-- BEGIN Source document --

Well, the current core has to check everything, every cycle, without exception. See the "other example of checks" that I wrote about for some that are very uncommon. In addition to that list, another "uncommon" one is determining which register file to read the source registers from (when forwarding is not used) - does RS/RT reference the integer RF, or is it VS/VT referencing the COP1 RF? Most of the time, we are executing an integer instruction!
Narann wrote:Any approach to handle "expensive conditions array"? Will you use a map?
Basically arrays of pre-generated assembly code, one for each "kind" of cycle. Size shouldn't be a problem because most of the models or "kinds of cycles" will have assumptions removed and be shorter as a result. If one case is too large, then I can just use a more-generic one in place of it.

As for selecting which array: when a (uncompiled) cycle is first encountered, a "interpreter" like cycle will run that also notes all of the assumptions and selects the correct code path at the end of the cycle (using a regular index, I suppose). No map or anything like that should be necessary.

-- END Source document --

_Exercise_
Can you duplicate the part of the forum post on cycle checks that begins at "As for selecting" and stops after "should be necessary."?

-- BEGIN Information provided --

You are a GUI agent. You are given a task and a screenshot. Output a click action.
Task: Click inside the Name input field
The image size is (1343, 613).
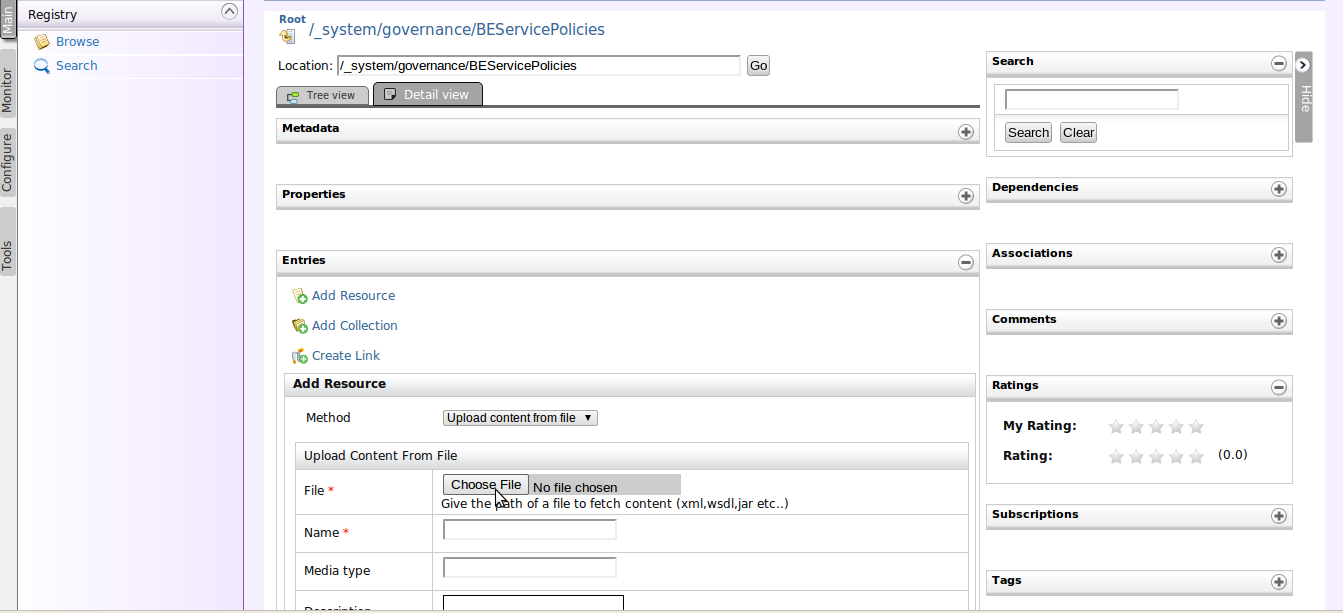pos(529,529)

-- END Information provided --

_Output of the exercise_
As for selecting which array: when a (uncompiled) cycle is first encountered, a "interpreter" like cycle will run that also notes all of the assumptions and selects the correct code path at the end of the cycle (using a regular index, I suppose). No map or anything like that should be necessary.